***** Dataset extract

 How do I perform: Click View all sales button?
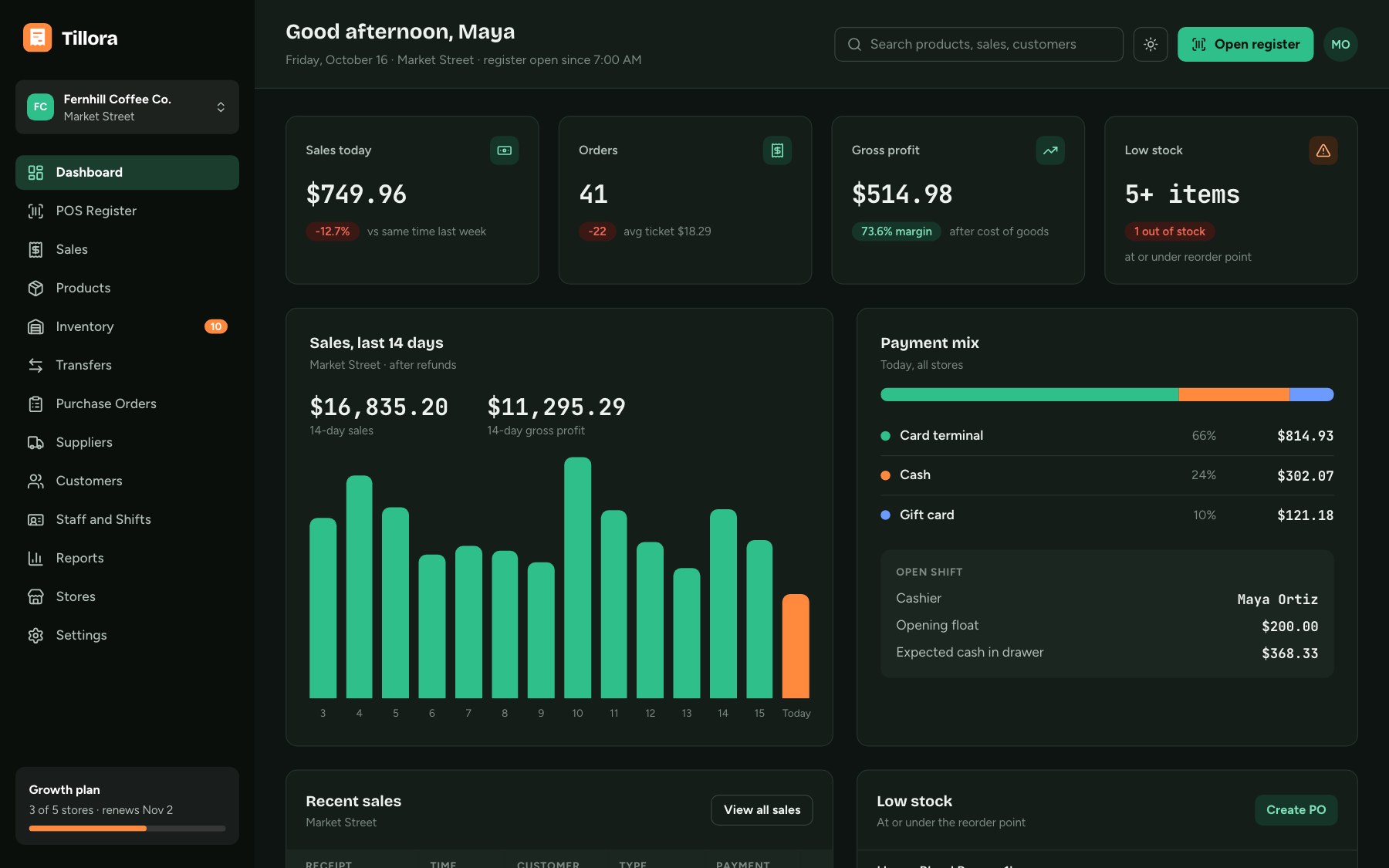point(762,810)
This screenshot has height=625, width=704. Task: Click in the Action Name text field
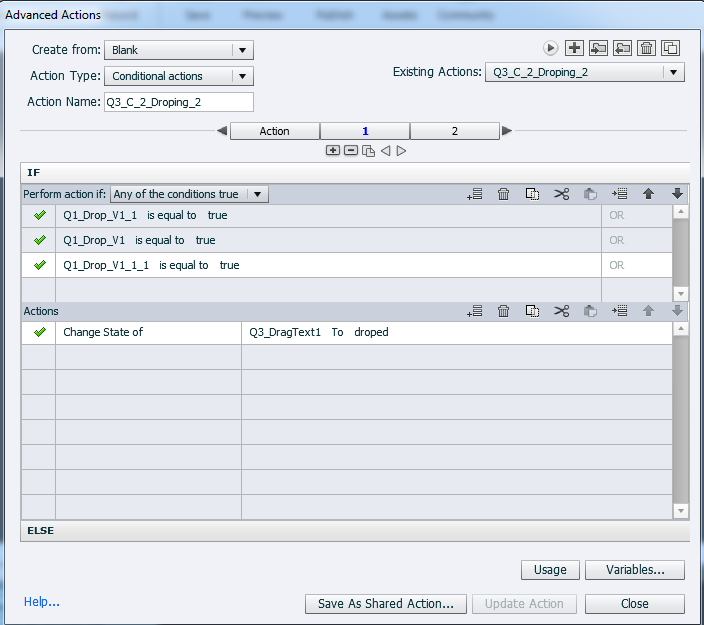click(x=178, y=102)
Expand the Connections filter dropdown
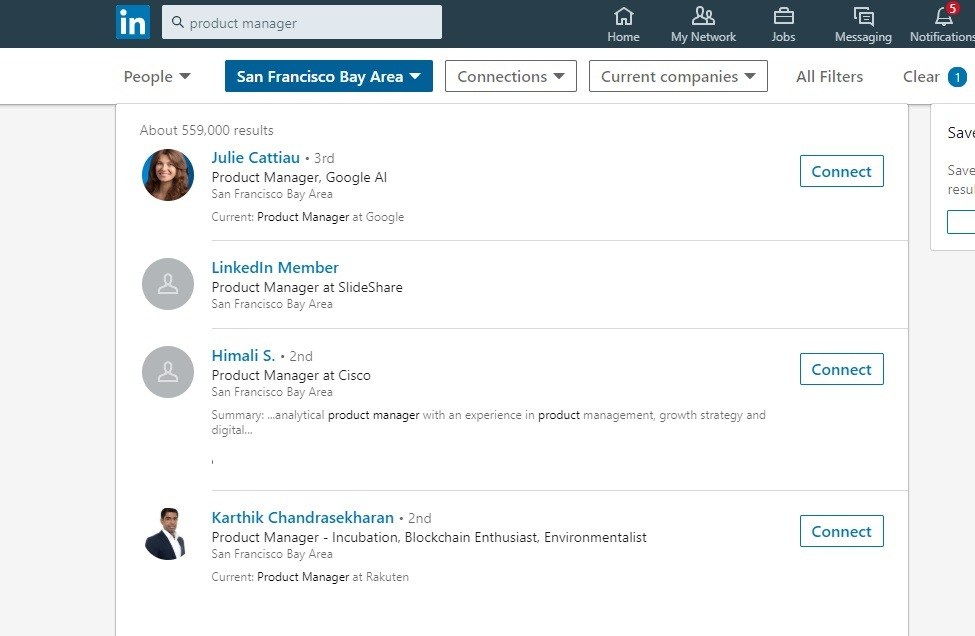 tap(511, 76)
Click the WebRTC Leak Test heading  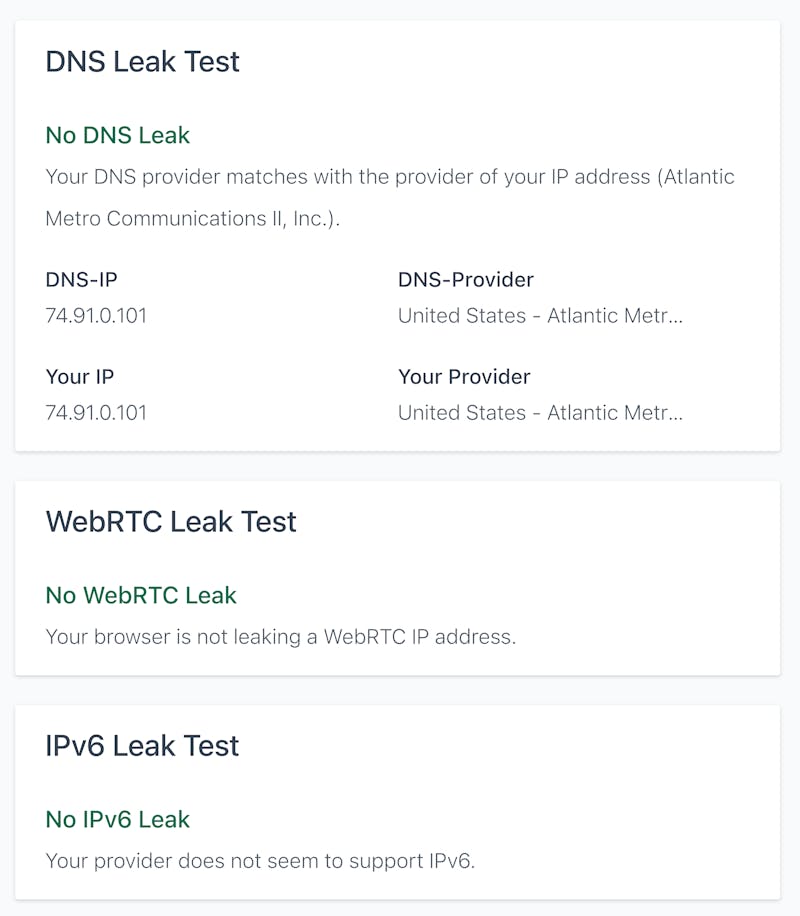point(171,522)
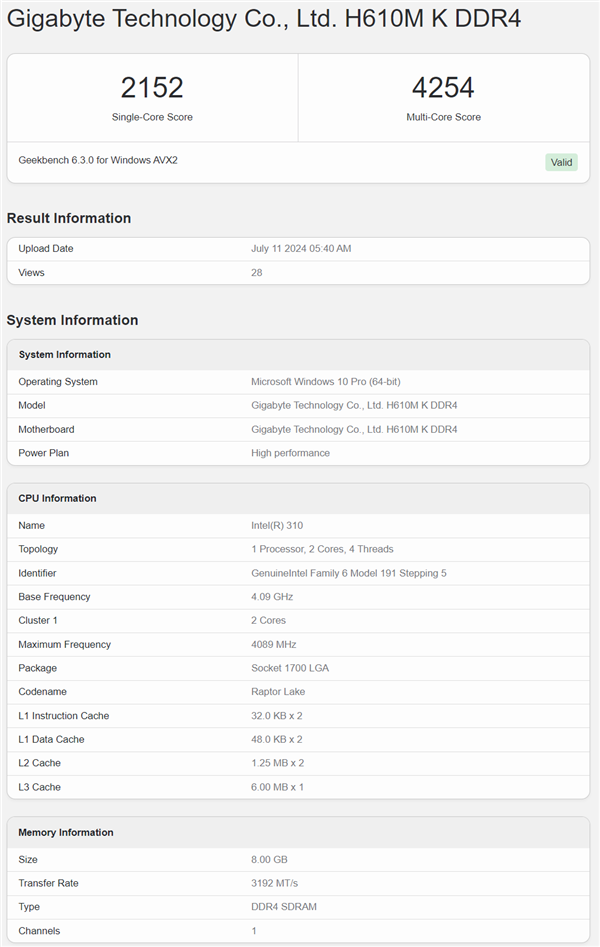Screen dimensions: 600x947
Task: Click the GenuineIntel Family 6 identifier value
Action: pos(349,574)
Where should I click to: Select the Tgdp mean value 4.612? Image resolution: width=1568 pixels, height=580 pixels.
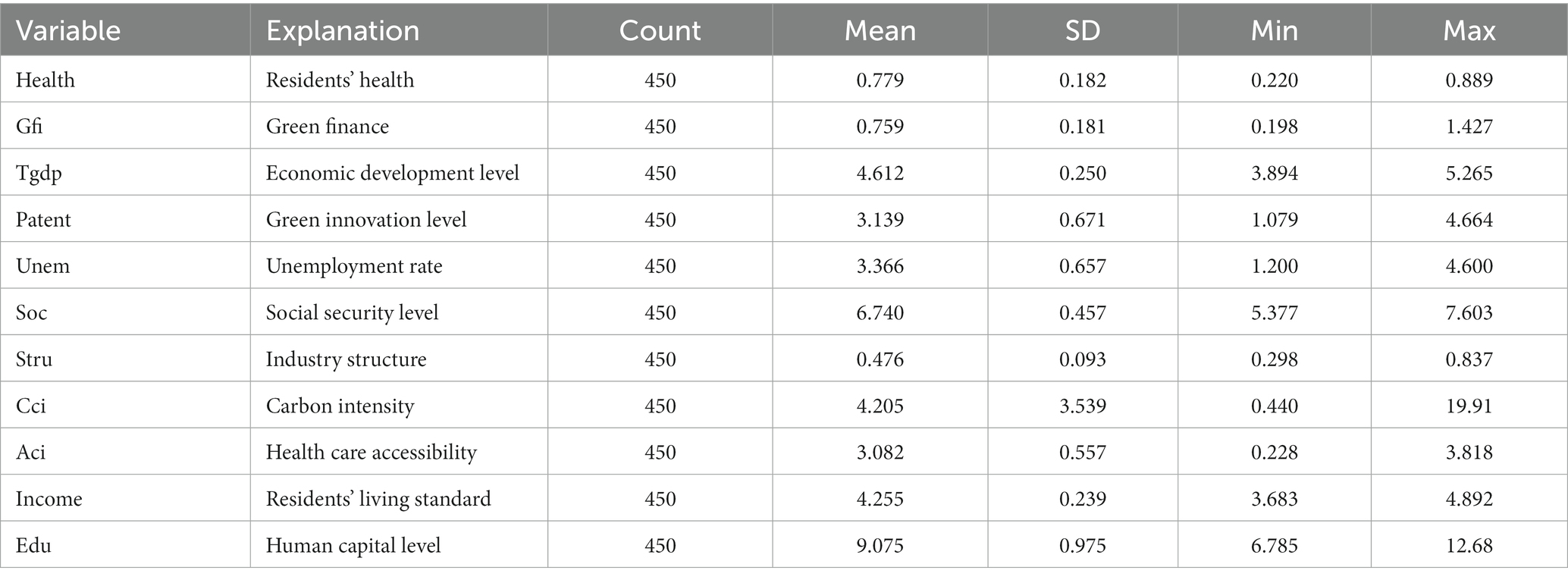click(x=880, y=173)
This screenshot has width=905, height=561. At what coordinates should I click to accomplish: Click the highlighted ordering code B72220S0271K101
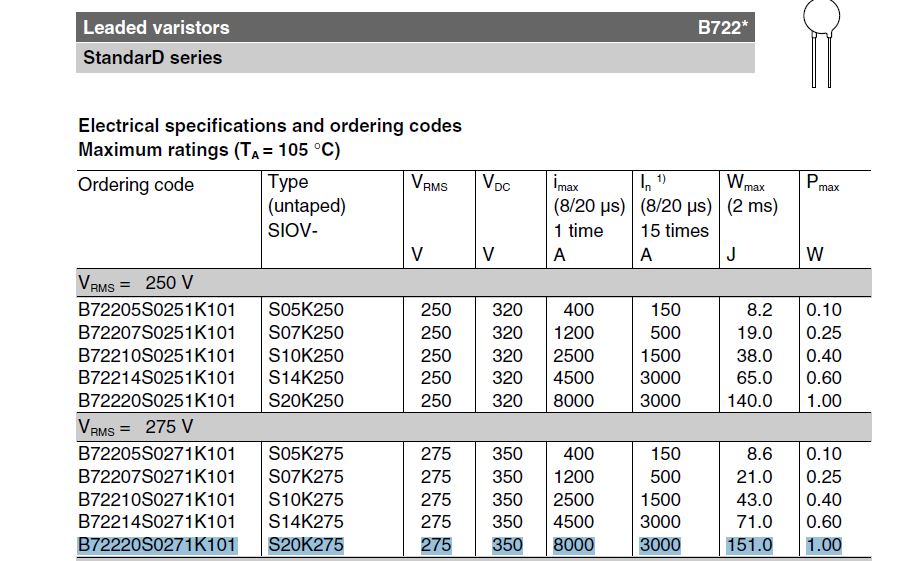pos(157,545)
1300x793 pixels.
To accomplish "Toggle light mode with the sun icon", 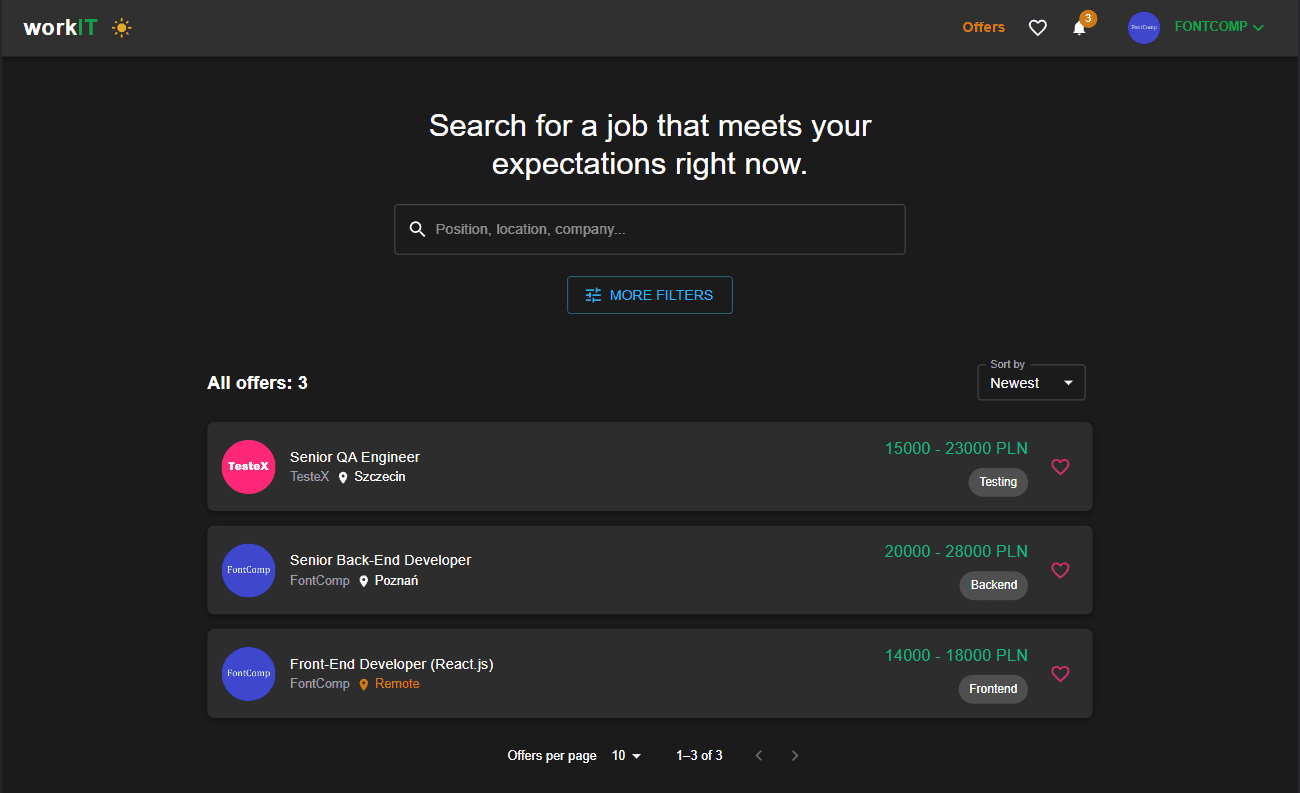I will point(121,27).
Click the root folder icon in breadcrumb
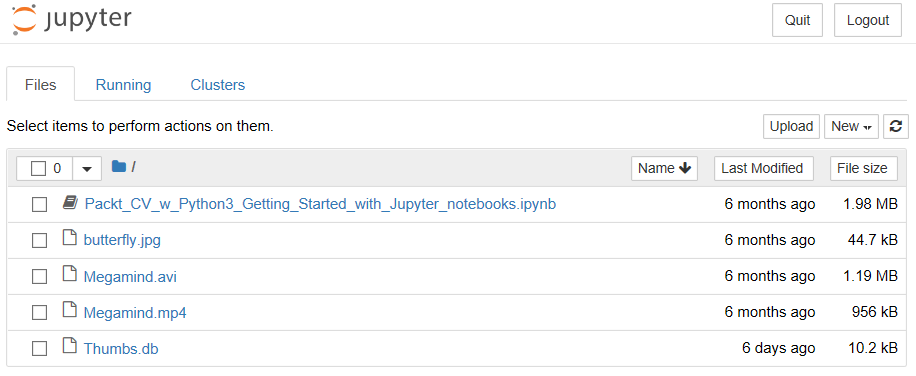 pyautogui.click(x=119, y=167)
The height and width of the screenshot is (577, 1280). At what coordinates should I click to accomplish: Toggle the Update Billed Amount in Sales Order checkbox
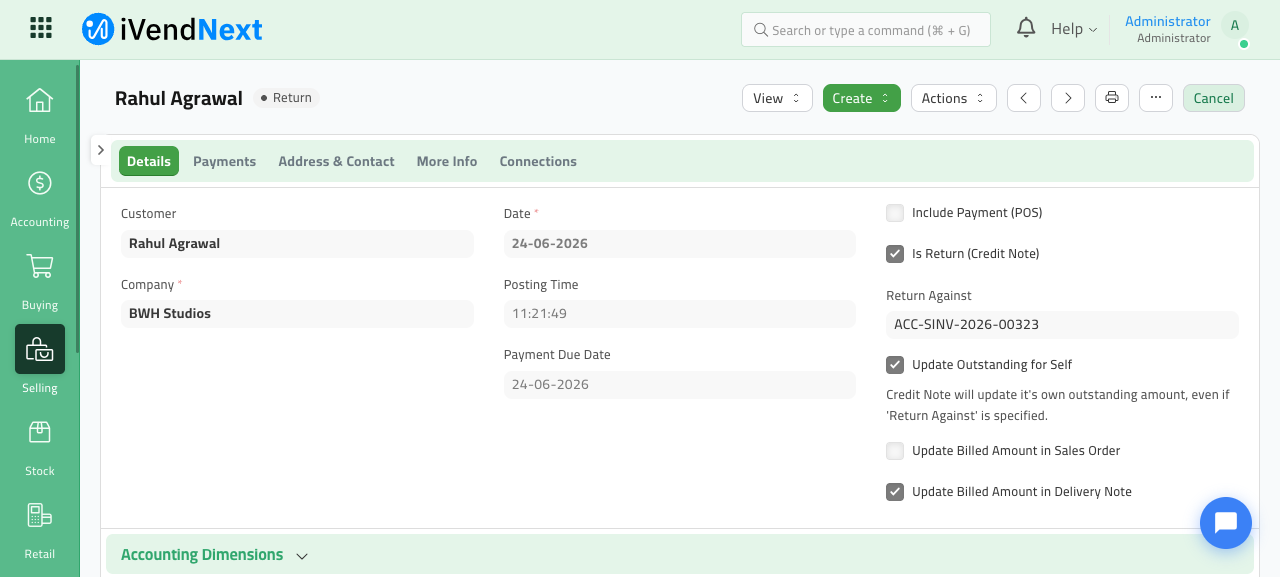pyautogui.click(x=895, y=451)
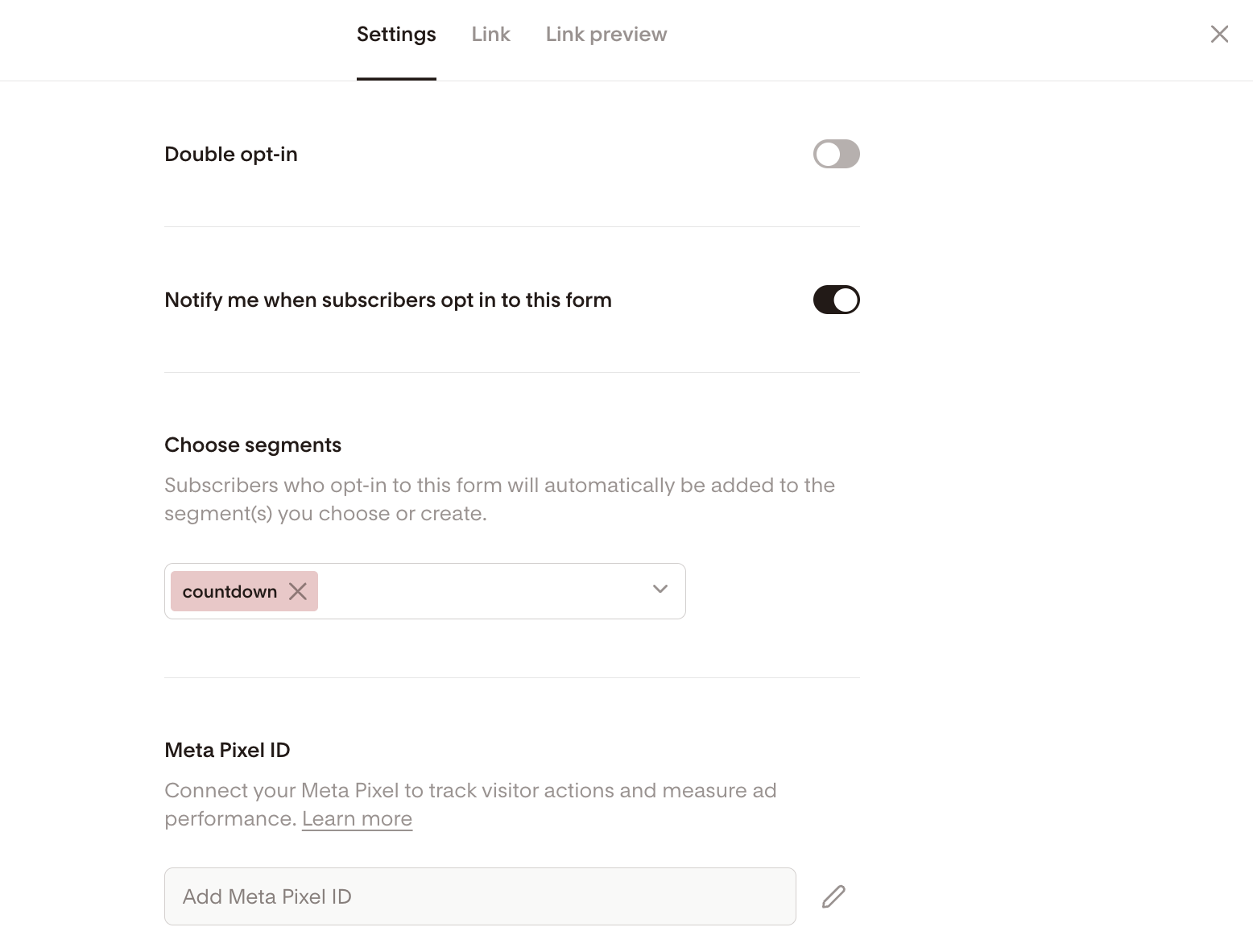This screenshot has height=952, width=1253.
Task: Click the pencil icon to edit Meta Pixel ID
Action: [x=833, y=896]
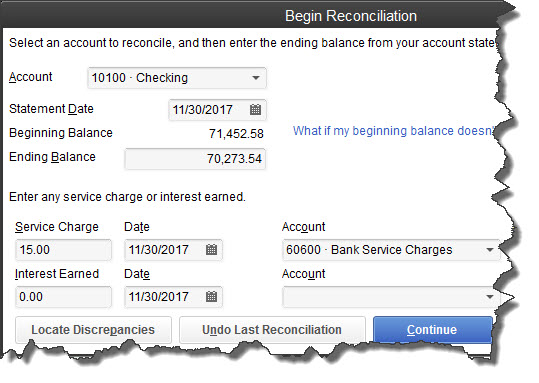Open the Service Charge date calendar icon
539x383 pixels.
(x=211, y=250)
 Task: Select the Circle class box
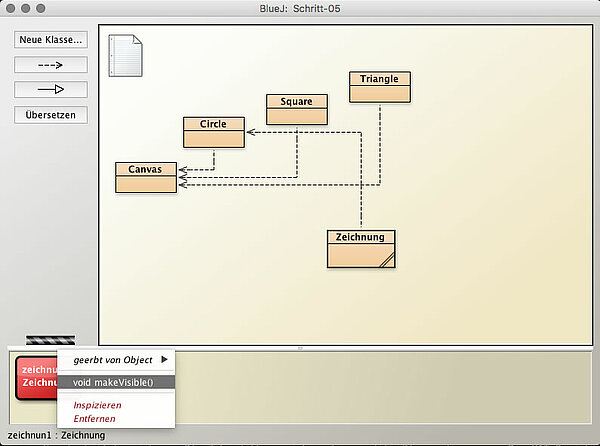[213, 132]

**********

**Task instructions:**
Copy the lines exactly. Start at the line with "The height and", end at the last line above, include both, and omit all pictures.

**Answer for the task:**
The height and width of the screenshot is (577, 1280). At what coordinates should I click to accomplish: Toggle the Update Billed Amount in Sales Order checkbox
pyautogui.click(x=895, y=451)
This screenshot has height=952, width=1253.
Task: Click the pencil icon to edit Meta Pixel ID
Action: [x=833, y=896]
Open the Service Charge date calendar icon
539x383 pixels.
(x=211, y=250)
 Task: Select the Circle class box
[213, 132]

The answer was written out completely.